How iGaming regulation drives safer gambling innovation

Operators, regulators discuss benefits of collaborative oversight

iGaming is a fiercely competitive industry for operators vying for revenue share and market leadership. But when it comes to safer gambling and player protection, it’s crucial to keep a shared goal in mind.

That was the core message of a panel at British Columbia Lottery Corporation (BCLC)’s New Horizons in Safer Gambling conference in October, when operators and regulators gathered to discuss the impacts of regulating gaming on responsible gambling, using Ontario’s commercial open market as a framing.

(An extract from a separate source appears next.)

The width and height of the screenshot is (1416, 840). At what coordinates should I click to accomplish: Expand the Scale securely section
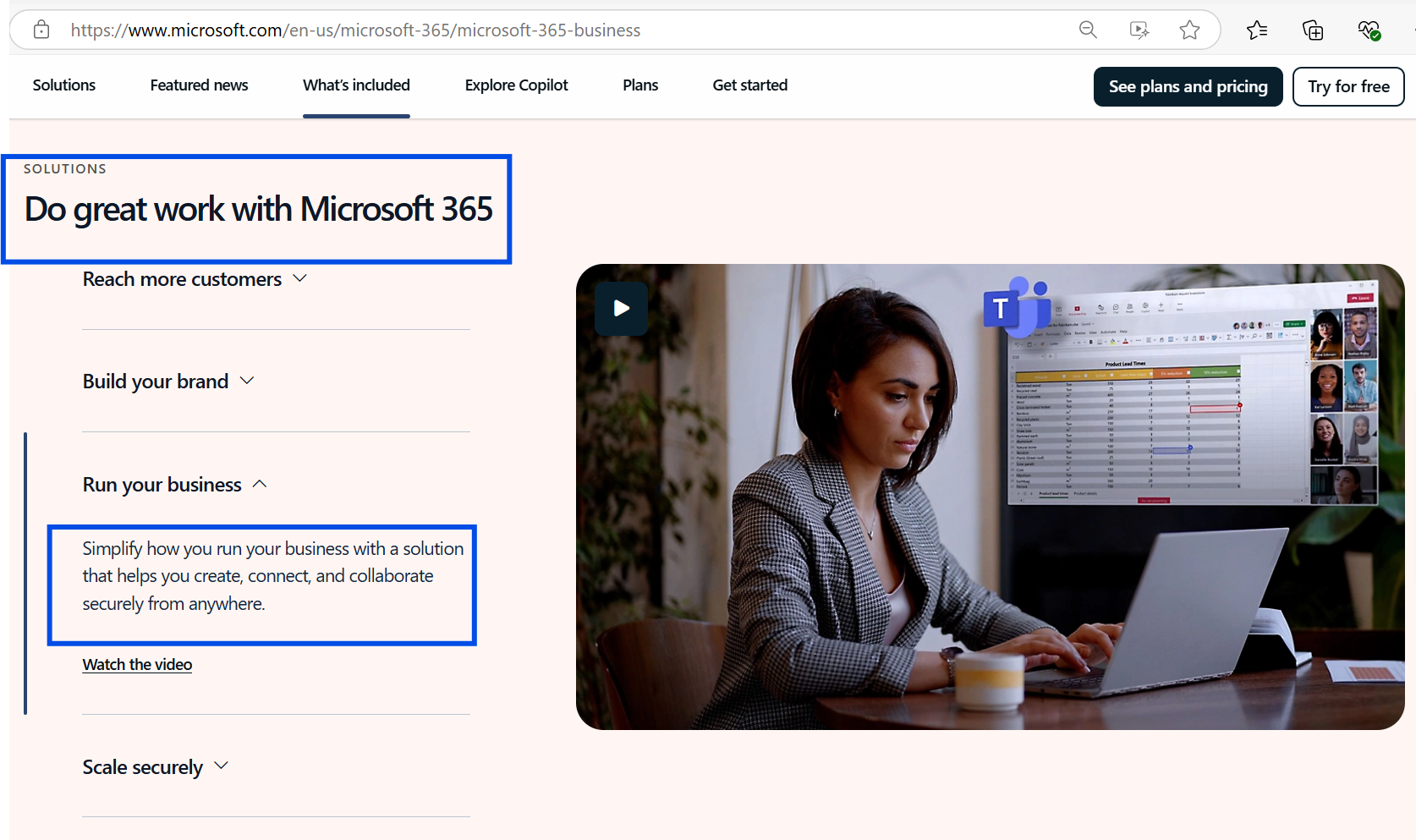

“Although we’re competing in a lot of ways, we all benefit from having healthy players,” said Ontario Lottery and Gaming (OLG) VP of Community, Sustainability & Social Responsibility, Catherine Meade. “We need to talk about what customer behaviours lead us to intervene and what thresholds we’re using.

“No one really benefits from passing a player from one to the next. Who benefits — and, more importantly, who’s harmed — when we do it without working together? Of course, the answer to the latter is the player.”

“No one really benefits from passing a player from one to the next.”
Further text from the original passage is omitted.